Thanks mods for this thread. I just found it post 20 months DDay I have herpes. Soneventhough I had been tested twice last month I went in asking to be retested. I thought they had done herpes. See I believed my fWH when he said there was no sex. Stupid me we had HB for many many months. But once I got the truth we both got tested. But apparently not for herpes. So now I will send him. Even though he said what for now.
Anyway struggling so much. Crying all day.. Because I am worried about my DD getting it. We have been sharing a razor make up etc..
Thanks for support in advance.
So I braved up and went last week for all my std testing. I walked out with a prescription for antibiotic because of trichomoniasis. This dx was made because of "strawberry cervix" which I guess is a sign for trichomoniasis. Just got all the lab results back this morning. The trich test (urine) came back negative. So I wonder, was it a false negative? Are there other conditions that cause the strawberry cervix? Is there a high incidence of false negatives for this? I've just told my WH because I wanted all the results so I only had to have one conversation with him about it. So-I'm a little confused about the results! Any thoughts?
Oh - and all the other tests came back good. I guess repeat HIV in 6 months......
I read the first 8 pages, then my comp started pulling up blank pages. So, here goes. My husband generously gave me herpes one of the genetalia. The pictures that bring to mind turn my stomach. But he is not my main concern.
I have a young child with late stage cancer. My dr said no kissing him on or near the mouth, he is not to touch the adults' towels, washcloths, soaps, food/drink or dirty laundry. So when I hold my desperately ill child -after making him wait while I scrub my hands, I can kiss his head. If we touch hands, we both have to wash after.

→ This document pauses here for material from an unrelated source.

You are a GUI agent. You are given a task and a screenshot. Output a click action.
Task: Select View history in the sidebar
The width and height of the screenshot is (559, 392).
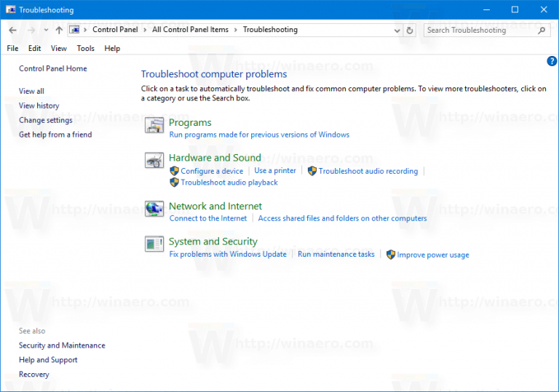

While I have to be careful doing his injections and port care all the time, this dramatically ramps up the need for safety precautions. And while I have been praying for a cure all along, this adds another dimension to my prayers...do not let me make this any worse.
Does anyone have any idea just how contagious this is without sexual contact...including kissing?

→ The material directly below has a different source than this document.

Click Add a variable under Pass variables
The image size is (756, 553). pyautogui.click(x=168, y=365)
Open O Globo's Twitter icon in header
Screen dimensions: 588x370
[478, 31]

My gyno said I think you have herpes...I did because hubby had a girlfriend. The herpes is enough for me, but no.
It seems to have met and become great pals with my MS. My left hand is nearly useless and it is spreading. My vision is just a blur, to the point I am afraid to drive. (I have to drive my son to chemo every week. It is one hour each way.) Left side foot drop is getting worse. And the sores! They won't go away!
It has been 2 months. The gyno says ask the neuro. The neuro says ask the gyno. Both say it is a combo they are unfamiliar with...I know other MSers are here. Has anyone found some magical combo of meds that works?

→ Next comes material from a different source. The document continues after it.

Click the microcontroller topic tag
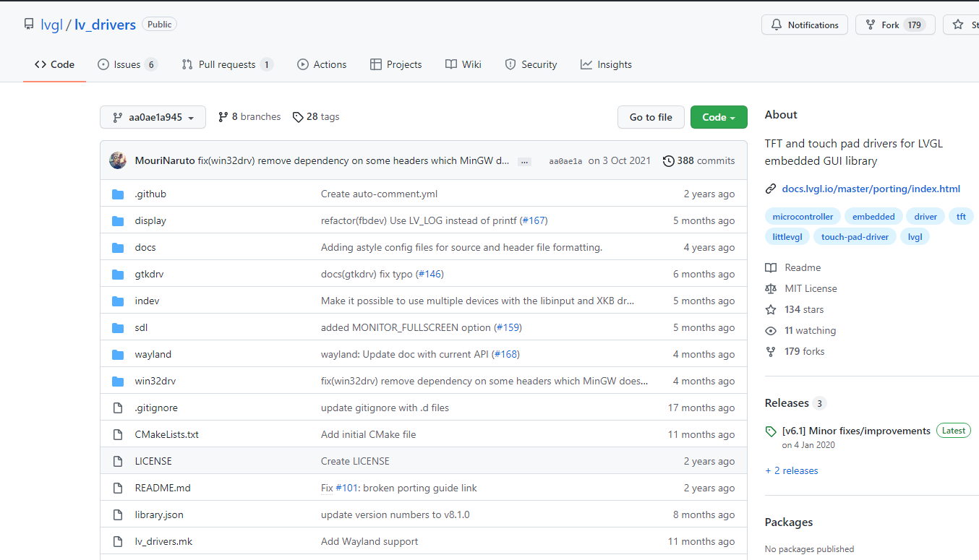This screenshot has width=979, height=560. [802, 216]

And,please, do not suggest I avoid stress. Thank you, thank you, thank you. nmd.
Oh dear God sweetie! I don't have any answers for you, but I want you to know that I will keep you and your child in my prayers for strength and healing for you both.
WS tested positive for herpes. I live in a foreign country that will literally revoke my employment visa if I test positive for certain STDs so I don't know what to do now.
These past 24 hours have felt like D day all over again, minus the breaking of things.
So sorry for everyone going through this.
Mystified, I am so incredibly sorry you wound up on this thread. Unfortunately, it is not one that many people come rushing to when they want to talk. If you are up to that much sharing, you might have better luck posting on the general or just found our forums. Prayers...nmd
nomoredreams, I found out a long time ago...about the betrayals. Only recently found out about the STDs. Now I'm just trying to figure out how to get tested here without getting booted out of the country and losing a job I love.